A limitation of this study remains the small number of patients that affected the significance of our final results and conclusion. So the need for more centralization through continuous cooperation between other centers, by referring PMP patients to more expert and specialized centers. Along with continuous collection of data over a long period of years is considered necessary for stronger and significant conclusions.
In order to identify the most effective follow up regimen, research is ongoing to identify patients at higher risk of recurrence and the risk factors. However currently, recurrence is diagnosed when there is marked rise in tumor markers, or evidence of relapse with CT  . The diagnosis of progressive disease is not always easy, as after extensive surgery CT scans are usually difficult to interpret due to post-surgical changes. So it is useful to make a baseline CT scan 3 months after primary surgery, and compare further CT scans  . CT has low sensitivity to detect tumor deposits less than 5mm, tumors located on lesser omentum, root of mesentery, left hemi-diaphragm, and bowel wall due to the use of oral contrast. MRI is more sensitive to detect these tumors. However availability of high resolution CT and its rapid technique makes it the primary imaging modality compared to MRI that has long scanning time, high cost and more dependence on radiologist experience  . PET/CT has better diagnostic accuracy compared to MRI, as well as its coverage of the whole body giving information about possible metastasis; (PET/CT vs MRI) sensitivity 93/87%, specificity 96/92%  .

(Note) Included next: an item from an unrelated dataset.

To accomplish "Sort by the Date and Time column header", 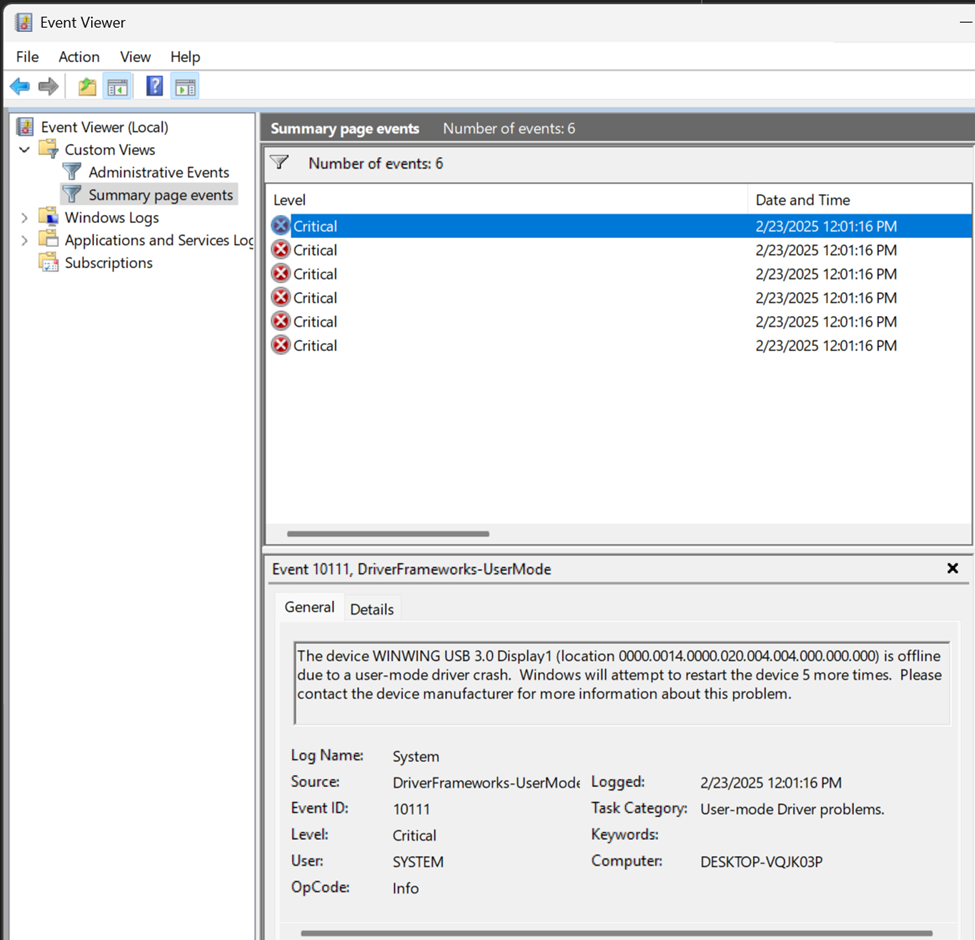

The post-operative follow up protocol we use is to do CT scan and tumor markers every 3 months in year one, then every 6 months in year 2 and 3, then annually, with PET/CT once per year. Patients, with mucinous neoplasms, should be followed for years to detect PMP in early stage. A minimal follow up for 5 years consisting of physical examination, tumor markers, CEA and CA 19-9 and CT scan once a year or when indicated is reasonable. This is because of the long latency time and indolent tumor behavior  .
The outcome of PMP treatment process is extremely variable. Combined CRS and HIPEC is considered the best therapeutic approach for patients with PMP. Surgical experience combined with proper patient selection have to be built up together to improve the outcome. That could only be achieved through more centralization of patients’ treatment in specialized units or center.